Law School Academic Support Blog

Editor: Amy Jarmon
Texas Tech Univ. School of Law

Tuesday, February 12, 2013

Selecting Your Bar Review

If you have not already, it is important to think about signing up for a commercial bar review course.  In these economic times, many students ask me if taking a bar review is really necessary.  Resolutely, my answer is always yes, a bar review is necessary to achieve success on the bar exam.  Take your time to determine your options and how they will suit your individual needs.  Bar prep courses are an investment, but one that is wholly worth it.  Here are a few things to consider when selecting your bar review course.
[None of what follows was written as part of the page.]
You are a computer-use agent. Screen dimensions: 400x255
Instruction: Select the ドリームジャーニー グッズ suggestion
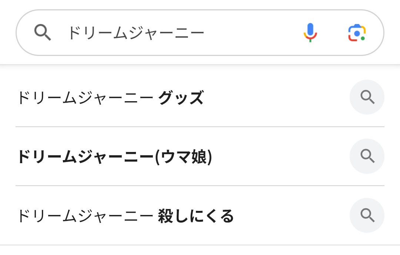coord(110,98)
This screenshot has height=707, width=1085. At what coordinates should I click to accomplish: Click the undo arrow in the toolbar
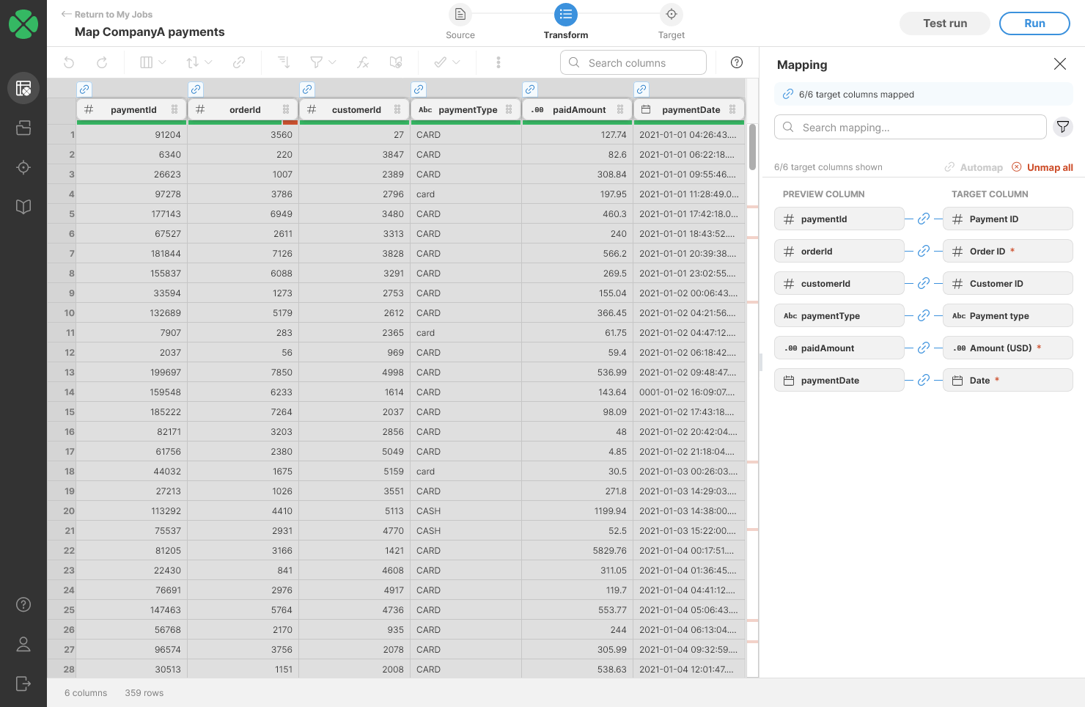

  • Determine your learning style.  This may sound odd but I believe that knowing how you learn will help you select your bar review course.  There are a few resources online(VARK and An Index of Learning Styles) or you can purchase a KOLB inventory and complete it on your own.  Once you understand your learning style, you can ask the right questions and know what to look for when researching the bar review options in your jurisdiction.
  • Figure out where you want to be licensed.  Some bar review companies only offer courses locally, while others are available nationwide.  Once you have decided where you want to take the bar exam, contact the bar review providers that offer courses in those areas.  Contacting their offices directly will allow you to find out where, when, and how their course are delivered.  This will also familiarize you with the specific individuals that you will be working with during your eight week bar prep course.
  • Bar prep is a customer service industry.  It is expensive and you want to make sure that you are getting what you pay for.  Take note of the interactions you have with the representatives of the company.  Are they responsive to your questions, do they provide examples of their product for you to review, do they want to accommodate your needs, and are they friendly and accessible?  You want to have a good, no great, relationship with your bar review provider since you will be relying on them to help you take the most difficult exam of your life.
  • Speaking of cost, do not jump at the course with the lowest cost before truly considering whether it will be a good fit for your individual needs.  Yes, the price of the bar prep course is a consideration, but it should not be the only factor you consider.  Remember the saying, “You get what you pay for.”  Think about this when you research your options.  When you call their office to find out about the specifics of the course, you can also ask about whether they offer scholarships, payment plans, or cost saving employment opportunities.
  • Look at the actual materials and schedule that you will be using during your bar review.  This will help you decide whether their philosophy and pedagogy will meet your needs.  It will also give you a heads up on what to expect during bar prep. (Sometimes this is a huge eye-opener.)
  • Consider signing up earlier, rather than later, for a bar prep course.  I am treading lightly here because I know there is some debate about whether 1Ls should even be considering bar review but hear me out.  Bar review companies are very competitive.  By the nature of this competition, they offer promotions and extras to students when they sign up early for their bar review course.  These extras can prove to be helpful study aids during law school and can help students get a jumpstart on their bar preparation.  I advise students to take advantage of as many of the free extras as they can and only put a deposit down on a course when they have considered many of the above mentioned factors.